§ **Your task**
Where the records below reach the line containing "You are a GUI", start transcribing, and end with the line containing "News (58, 185)", exactly and with nothing else added.

§ **Data records**
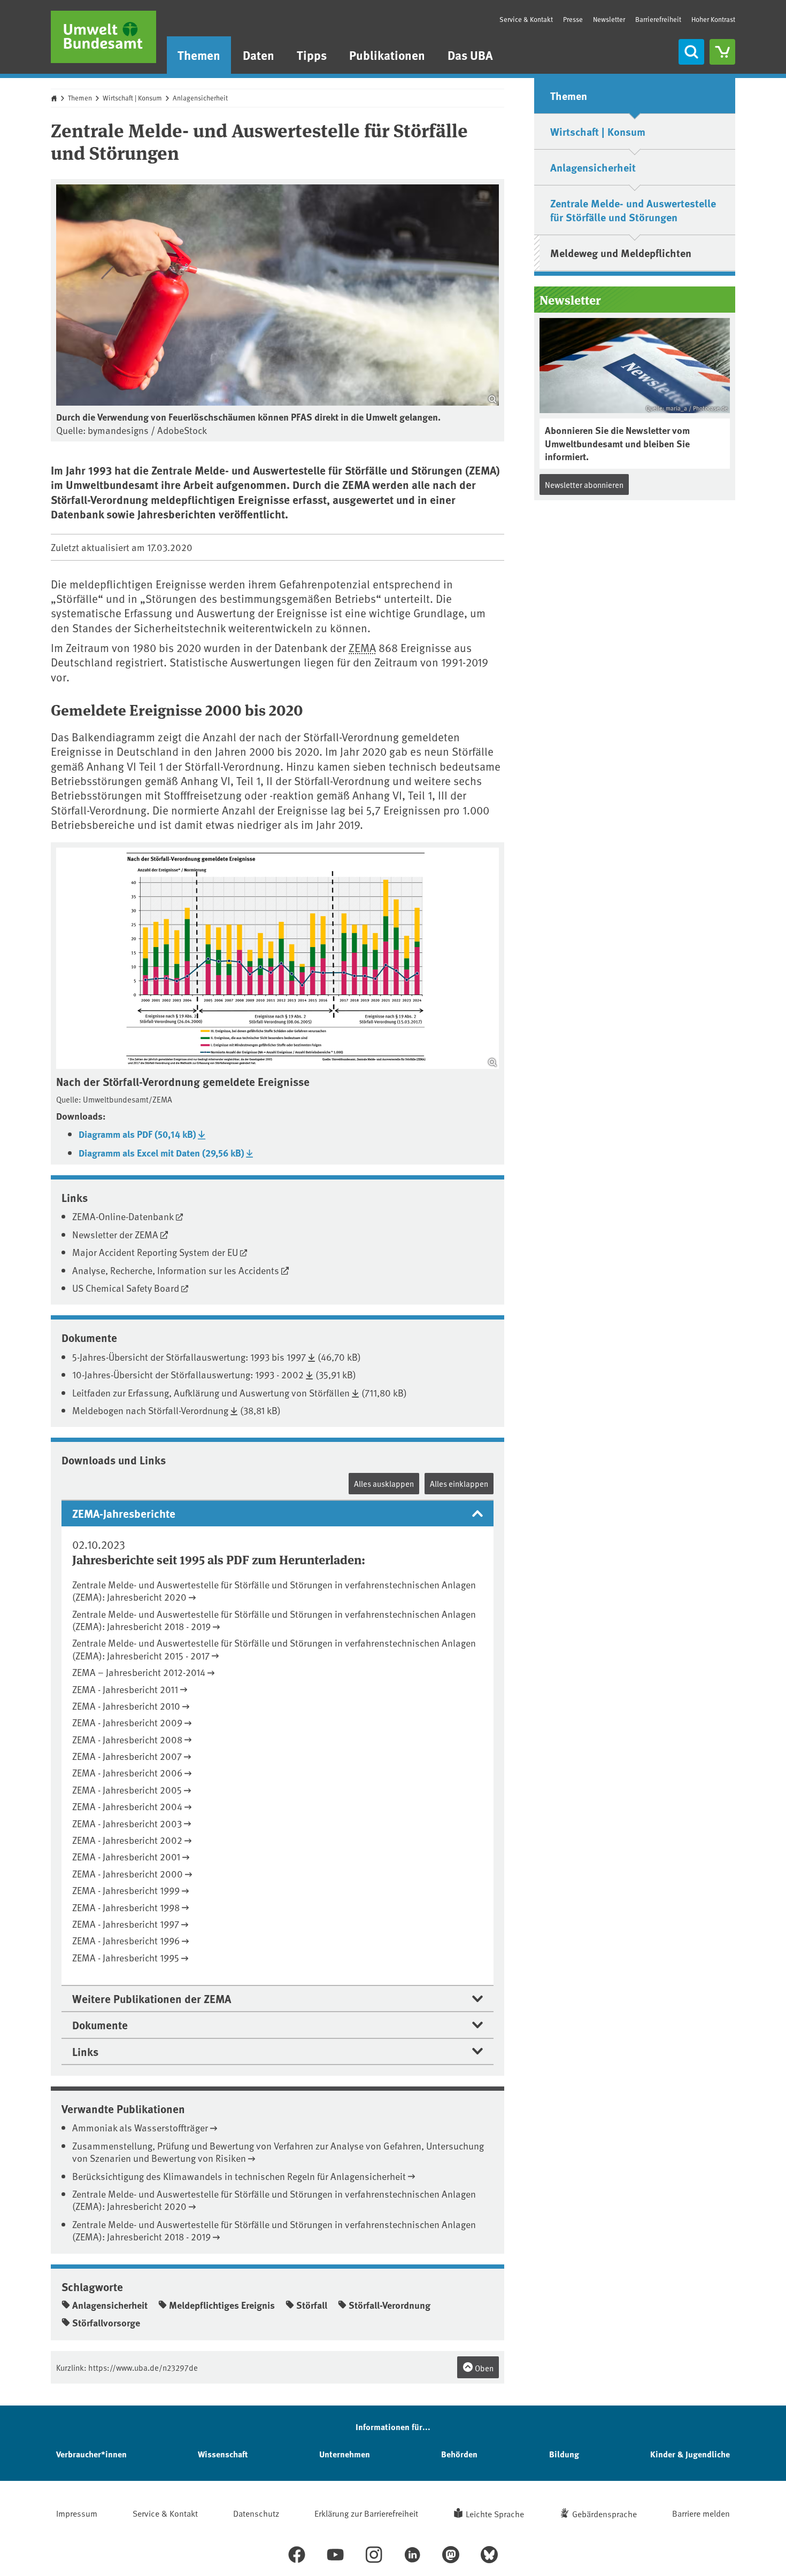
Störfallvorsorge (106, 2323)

...

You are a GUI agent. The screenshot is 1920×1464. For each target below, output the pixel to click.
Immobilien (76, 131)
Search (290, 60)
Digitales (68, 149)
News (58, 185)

§ **Reply**
You are a GUI agent. The screenshot is 1920×1464. For each target below, output the pixel to click.
Immobilien (76, 131)
Search (290, 60)
Digitales (68, 149)
News (58, 185)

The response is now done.